■ **Excerpt**:
┌──

I write not slow image processing algorithms and use as many wires as the
system can provide. If its an 8 bit cpu then I use 8 bit optimizations, if
its 32 bit then 32 bit optimizations. Haven't tried 64 bit yet, but I plan
too. Can't imagine any developer worth their salt that wouldn't.

Ken

"Max" <mtj2@btopenworld.com> wrote in message
news:5vtb40lq1kmtcfqefbhdr69ei29kpq6h60@4ax.com...

On Tue, 2 Mar 2004 20:05:37 -0600, Kenneth Land wrote:

On the disk speed issue I have one data point. I upgraded my 1GHz PIII-M
laptop drive from a slow 4200 RPM to the fastest 7200 RPM available (for
laptops) and my Nios system build went from about 16 min. to about 15
min.
Not worth the pain and expense of swapping the drive.

Not in a low-spec machine like that, no. The options in a laptop are
limited, and there's no way to increase the disk controller bandwidth.
But the effect on a powerful workstation of installing a RAID with a
high-bandwidth controller and drives such as U-320 SCSI can have a
dramatic impact. As always though, it depends on the application.

On memory, I upgraded the memory in my 3.2 GHz P4 from 512 to 1GB and
there
was no noticable difference until I set the memory from 333MHz to 400MHz
dual channel. Then my system build went from 5 min. to 4 min. - 20%.

That doesn't mean a lot. You only need to add more memory if you're
running out of it ;o)

--
Max

Hal Murray · Mar 4, 2004

This has been implemented in some ASIC tools already. Actually Xilinx
has been doing some very simple parallel processing in ISE (on Solaris
and now Linux) for a long time. Multiple iterations of "par" can run
in parallel on multiple hosts, then you pick the best result. This is
of course, extremely coarse grained compared to what I indicated
above.

Last I checked, multiple PAR runs didn't gain much if you
had a well floor-planned system. That was a long time ago.
Has anything changed?

--
The suespammers.org mail server is located in California. So are all my
other mailboxes. Please do not send unsolicited bulk e-mail or unsolicited
commercial e-mail to my suespammers.org address or any of my other addresses.
These are my opinions, not necessarily my employer's. I hate spam.

└──

(Text and element-pointing records)

┌──

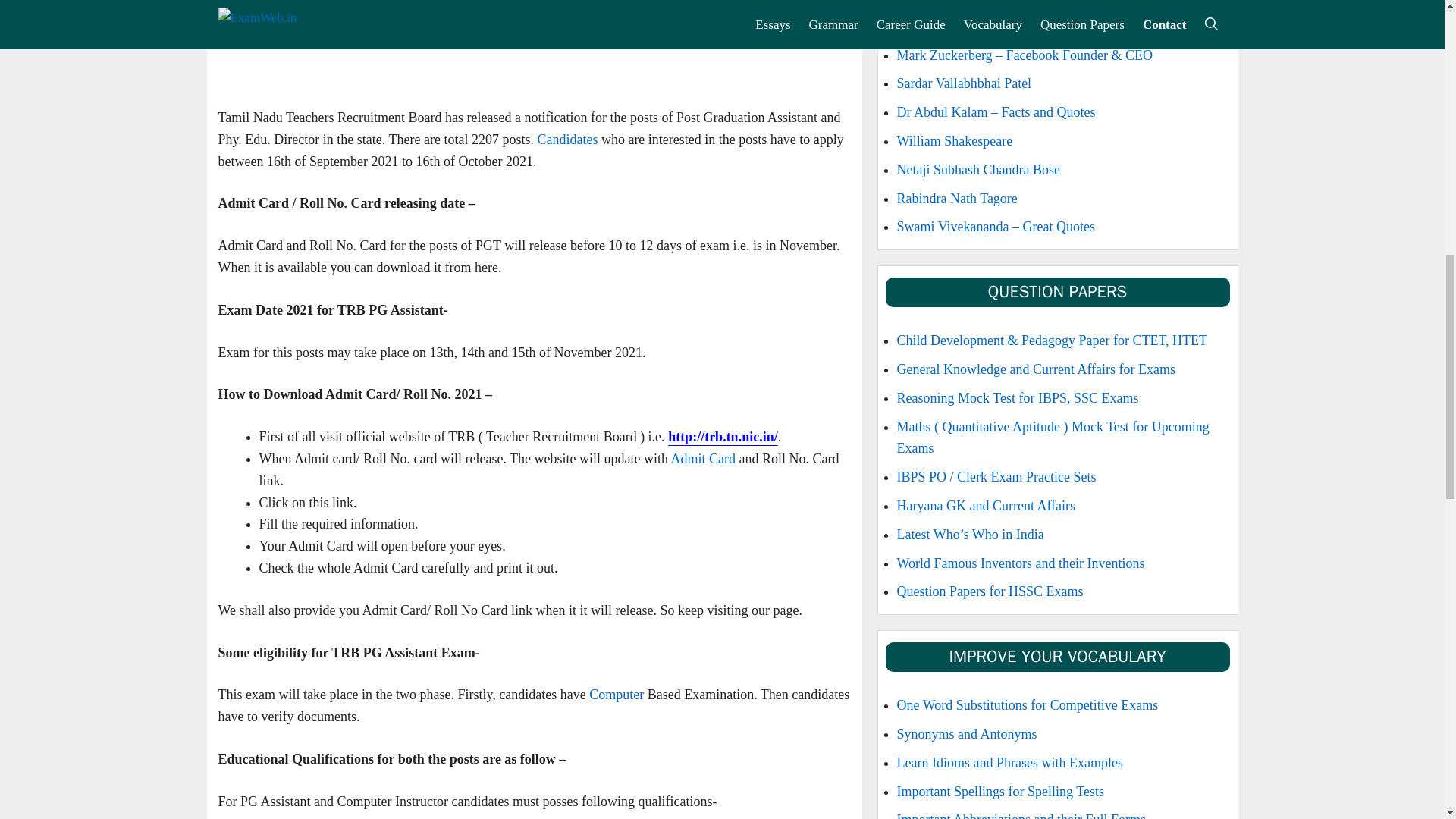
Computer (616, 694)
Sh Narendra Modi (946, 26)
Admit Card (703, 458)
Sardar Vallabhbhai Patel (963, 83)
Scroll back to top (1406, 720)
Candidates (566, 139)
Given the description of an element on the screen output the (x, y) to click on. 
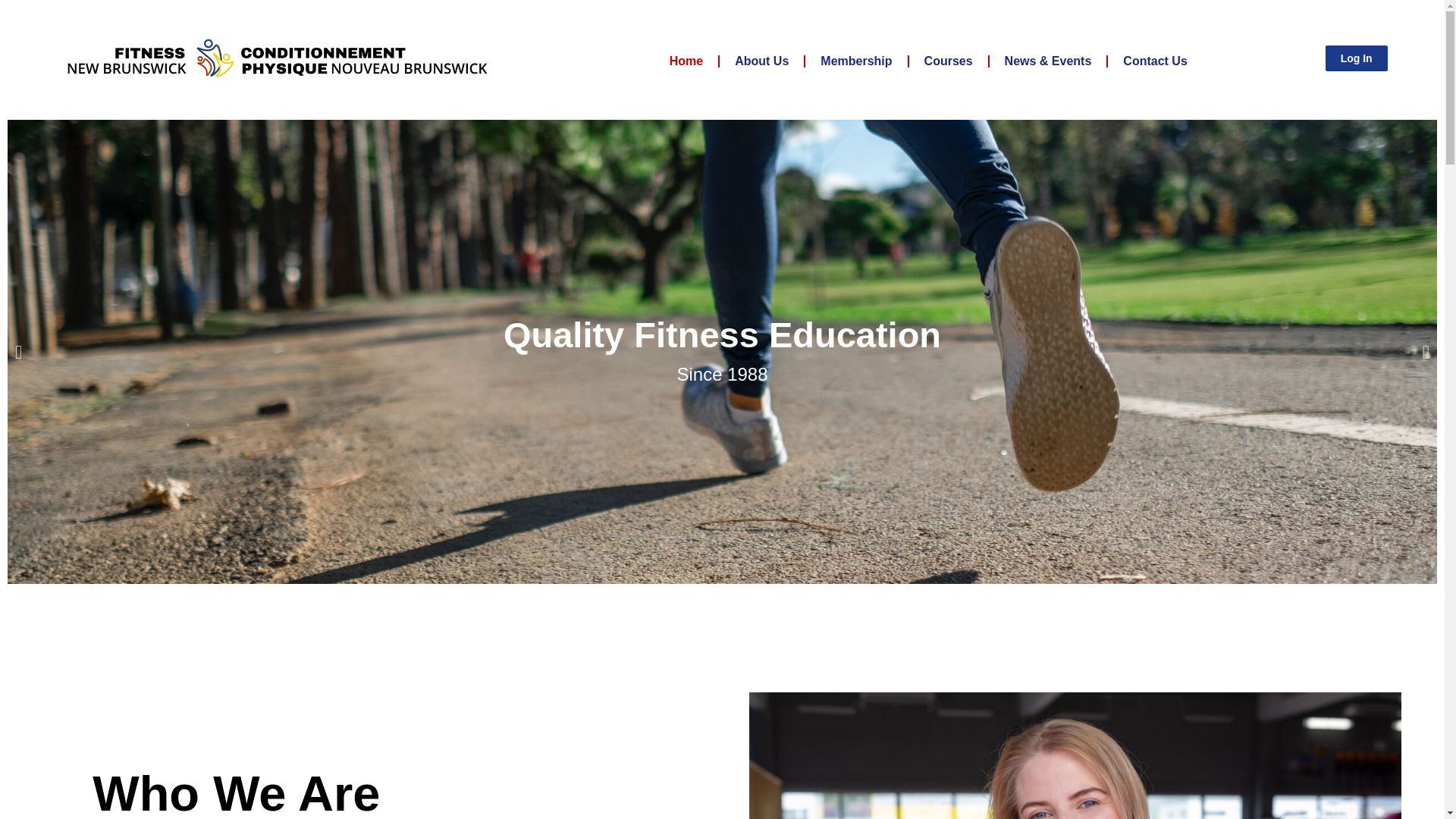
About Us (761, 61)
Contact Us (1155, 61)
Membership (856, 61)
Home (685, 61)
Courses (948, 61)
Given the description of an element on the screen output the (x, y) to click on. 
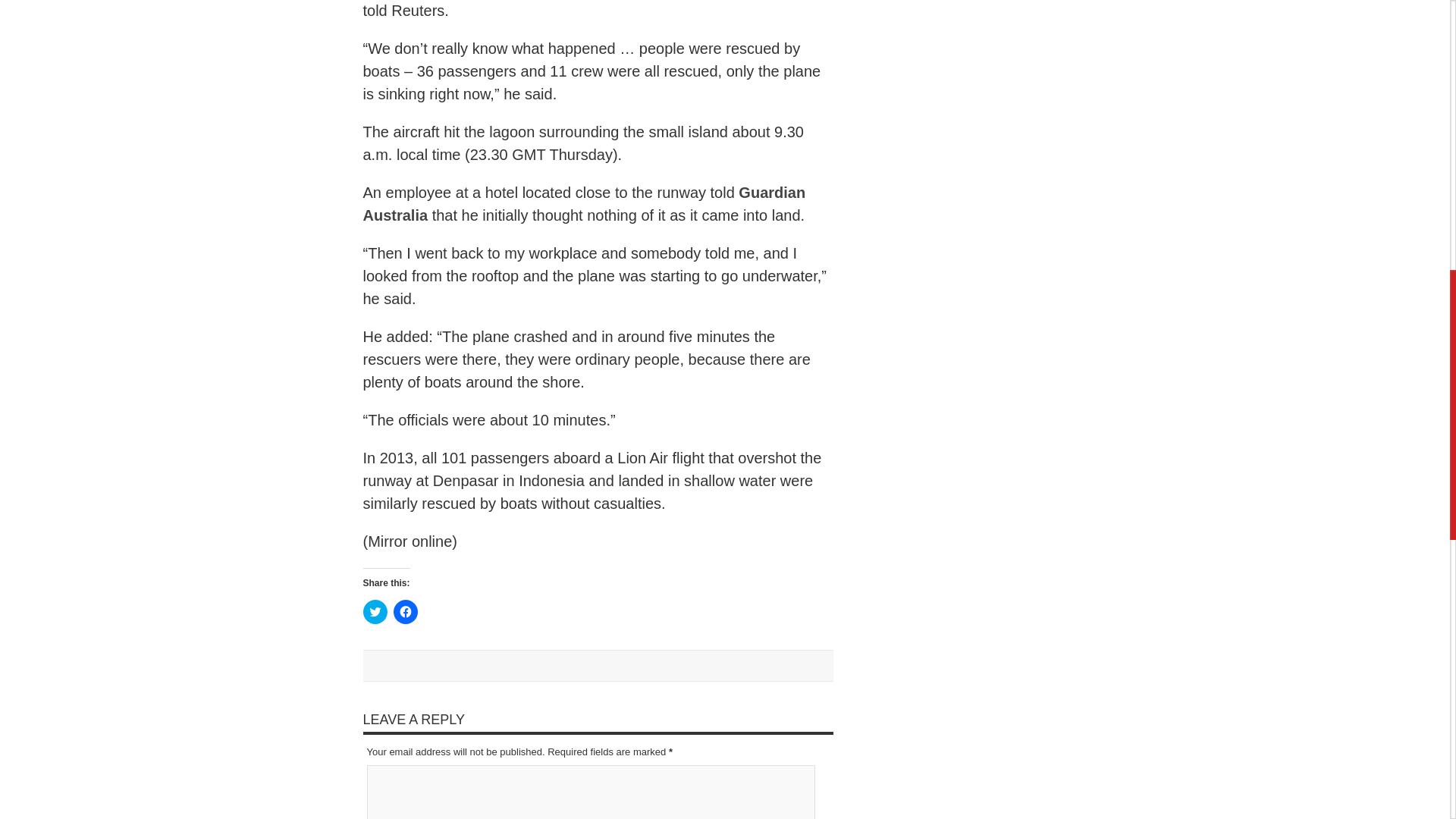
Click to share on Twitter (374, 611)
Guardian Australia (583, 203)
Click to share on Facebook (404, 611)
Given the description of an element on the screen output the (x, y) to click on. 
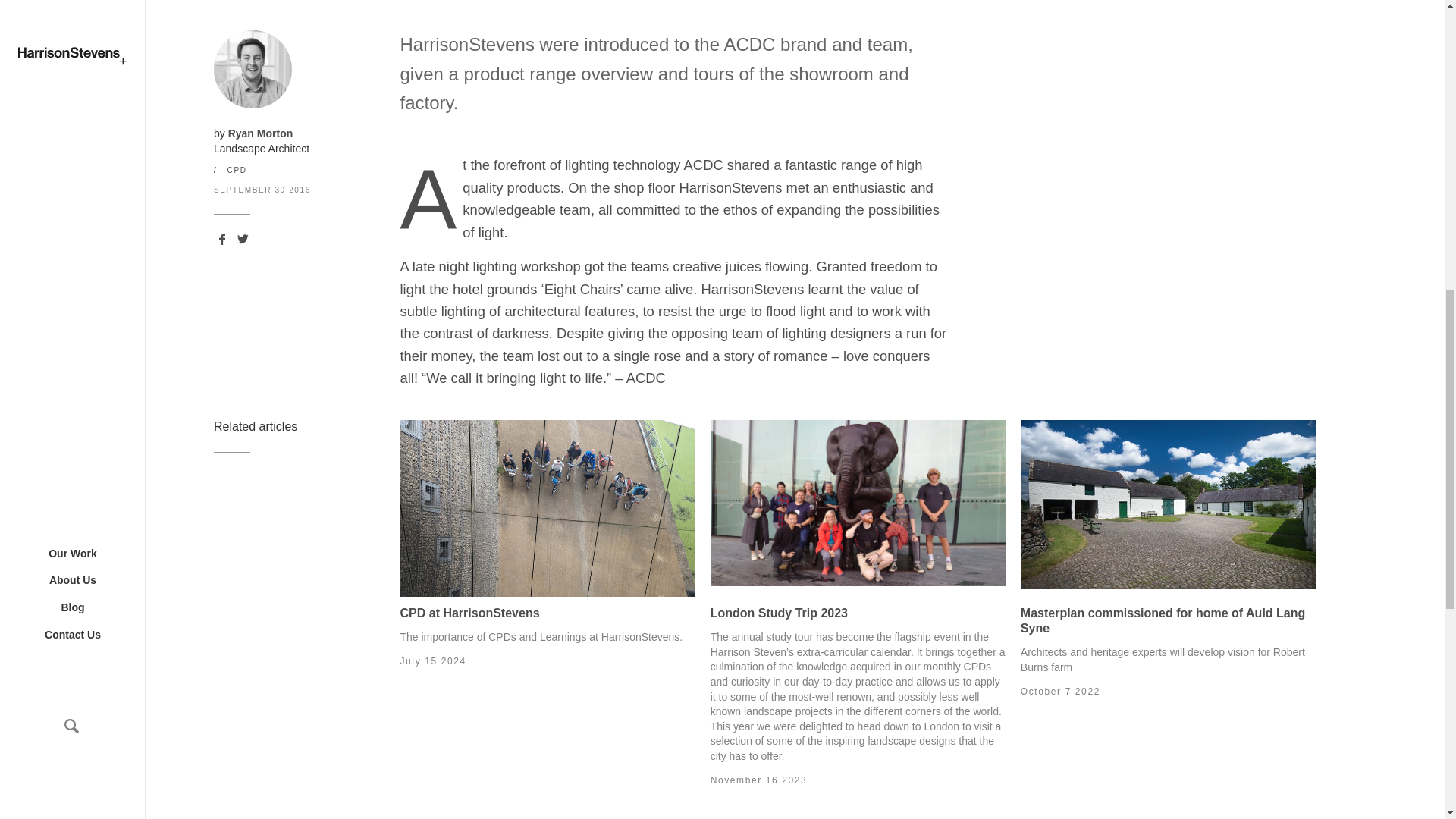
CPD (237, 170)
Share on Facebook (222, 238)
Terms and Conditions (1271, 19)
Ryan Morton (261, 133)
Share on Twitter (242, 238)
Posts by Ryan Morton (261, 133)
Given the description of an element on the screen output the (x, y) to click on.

└──

■ **Short problem 1**: In the forum thread, about how long did the Nios system build take after the laptop drive was upgraded to 7200 RPM?
■ **Short problem 2**: Switch every "screen" in the entries to "page" and leave all else unchanged. Omit the pictures from your answer.
The forum thread and the entries are unrelated pieces of material.

■ **Full solution 1**: About 15 minutes.

■ **Full solution 2**:
Computer (616, 694)
Sh Narendra Modi (946, 26)
Admit Card (703, 458)
Sardar Vallabhbhai Patel (963, 83)
Scroll back to top (1406, 720)
Candidates (566, 139)
Given the description of an element on the page output the (x, y) to click on. 
About Us (761, 61)
Contact Us (1155, 61)
Membership (856, 61)
Home (685, 61)
Courses (948, 61)
Given the description of an element on the page output the (x, y) to click on. 
Click to share on Twitter (374, 611)
Guardian Australia (583, 203)
Click to share on Facebook (404, 611)
Given the description of an element on the page output the (x, y) to click on. 
CPD (237, 170)
Share on Facebook (222, 238)
Terms and Conditions (1271, 19)
Ryan Morton (261, 133)
Share on Twitter (242, 238)
Posts by Ryan Morton (261, 133)
Given the description of an element on the page output the (x, y) to click on.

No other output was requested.